Shardul Amarchand Mangaldas enjoyed a busy year across all areas of competition law. It secured a 100% penalty waiver for Globecast Asia in a cartel in the sports broadcasting services market. It also represented Vodafone India in its successful jurisdiction challenge before the Supreme Court against an order by the Competition of Commission India. The court held that the competition enforcer must wait for a sector regulator to finish investigating similar conduct before it can start its own probe. The firm also helped steer Bayer/Monsanto and Linde/Praxair through Phase II probes and secured Phase I clearance for the Siemens/Alstom deal.


Yulchon houses one of the most talented competition groups in Korea.

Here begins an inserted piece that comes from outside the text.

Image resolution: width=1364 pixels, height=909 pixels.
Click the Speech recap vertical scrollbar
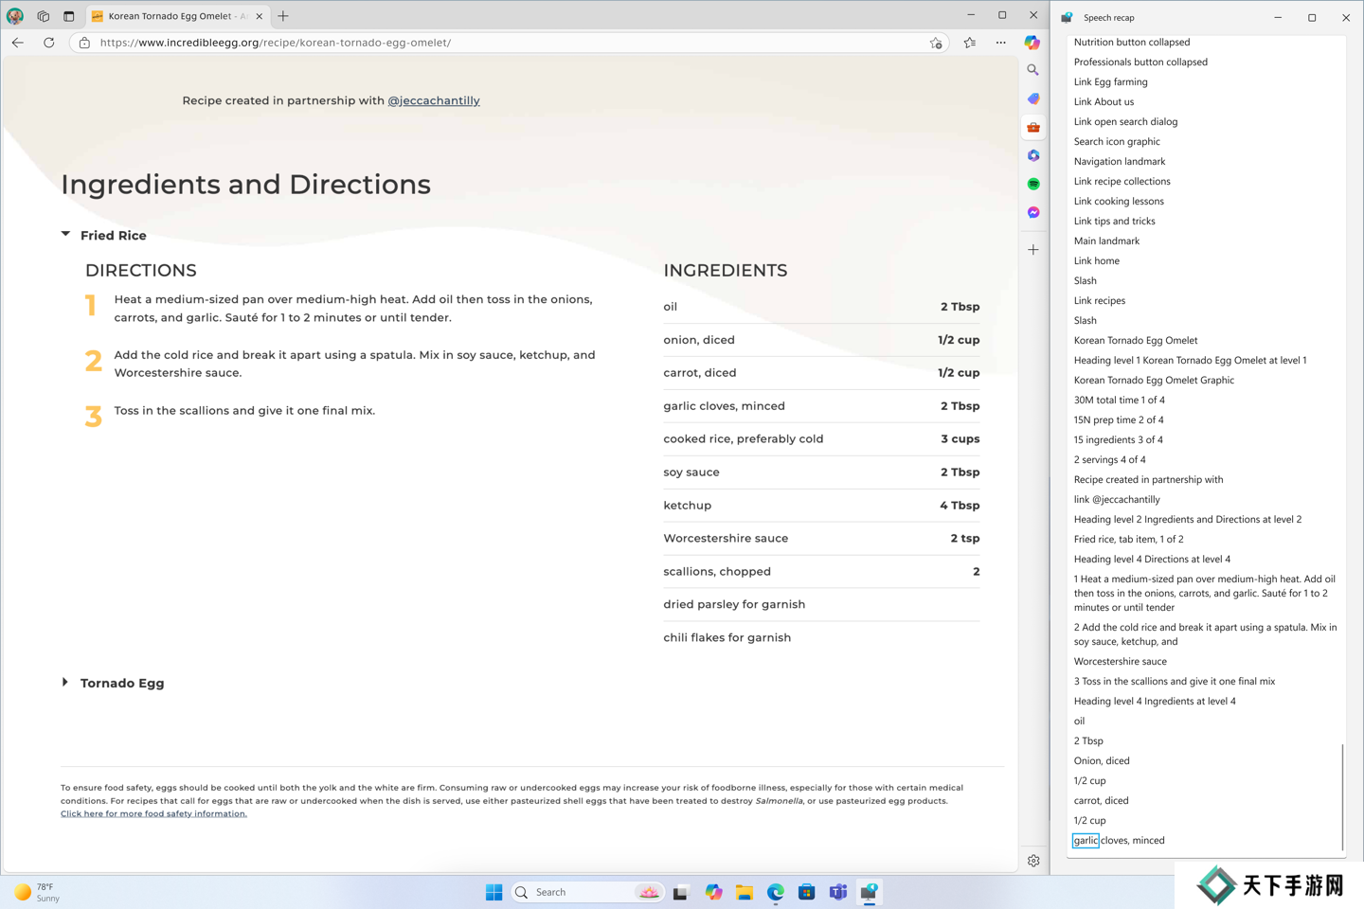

It handled several complex merger control matters over the past year, advising Praxair on its $90 billion merger with Linde; and chemical company BASF as the buyer of assets divested as a result of the Bayer/Monsanto deal. The firm also defended several global clients from cartel probes by Korea’s Fair Trade Commission. It represented Schaeffler in the authority’s ball bearings cartel investigation and convinced the enforcer to close a cartel probe against global banks.